A dismembered unborn baby was thrown into a dumpster behind an abortion facility in Ohio in violation of state law, according to an anti-abortion group in the state. This from thefederalist.com.
Ohio Right to Life put out a press release Wednesday, describing how it learned an unborn child about 17-weeks gestation was discarded in a dumpster. This action would be in direct violation of S.B. 27, the Unborn Child Dignity Act, signed by Republican Gov. Mike DeWine in December 2020. The law requires the state’s Department of Health to ensure protocol is in place for the cremation or burial of unborn children who die through abortion.
“This child suffered doubly at the hands of the abortion industry: first, by being subjected to a brutal death by dismemberment and second by the degradation of his or her broken body being dumped into the trash like garbage,” said Ohio Right to Life President Mike Gonidakis in a statement.
The baby was reportedly discovered by a volunteer with the organization. According to Denise Leipold, executive director of Right to Life of Northeast Ohio, the baby was found wrapped in a surgical sheet that was stained with blood, with a mangled body except for select intact body parts.
Anti-abortion organizations were critical of the estimated gestation time period, given that the Northeast Ohio Women’s Center claims on its website that it does abortions up to 15.6 weeks. The volunteer also allegedly found urine cups and biohazardous waste, according to a press conference. Patients’ names and contact information were also found, in violation of the Health Insurance Portability and Accountability Act (HIPAA).

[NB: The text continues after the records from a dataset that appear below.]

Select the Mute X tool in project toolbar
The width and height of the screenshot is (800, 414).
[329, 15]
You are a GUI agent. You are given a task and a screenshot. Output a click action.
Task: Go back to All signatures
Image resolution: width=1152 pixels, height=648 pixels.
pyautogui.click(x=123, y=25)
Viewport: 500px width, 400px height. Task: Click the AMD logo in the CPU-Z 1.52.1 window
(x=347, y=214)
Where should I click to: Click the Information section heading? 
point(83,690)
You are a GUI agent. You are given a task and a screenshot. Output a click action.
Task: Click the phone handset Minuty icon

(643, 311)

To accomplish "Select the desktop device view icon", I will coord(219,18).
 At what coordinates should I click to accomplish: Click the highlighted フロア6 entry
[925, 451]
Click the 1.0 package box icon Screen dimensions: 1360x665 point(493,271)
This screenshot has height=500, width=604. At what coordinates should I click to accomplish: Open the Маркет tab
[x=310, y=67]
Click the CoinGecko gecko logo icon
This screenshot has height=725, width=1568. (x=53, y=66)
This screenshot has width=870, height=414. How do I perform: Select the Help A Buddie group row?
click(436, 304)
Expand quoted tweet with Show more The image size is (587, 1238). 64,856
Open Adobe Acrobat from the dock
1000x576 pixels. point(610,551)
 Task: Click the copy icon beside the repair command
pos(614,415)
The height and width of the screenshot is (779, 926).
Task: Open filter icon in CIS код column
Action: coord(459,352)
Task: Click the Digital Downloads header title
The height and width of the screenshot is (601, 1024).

Violating the Unborn Child Dignity Act carries a first-degree misdemeanor penalty of a six-month jail sentence, a $1,000 fine, or a combination of the two.
Criminally disgusting. And what makes this worse, under the common-denominator two-tiered justice system in America, likely nothing will be done to punish the offender(s) and nothing meaningful will be done to help ensure further similar wrongful behavior does not occur again.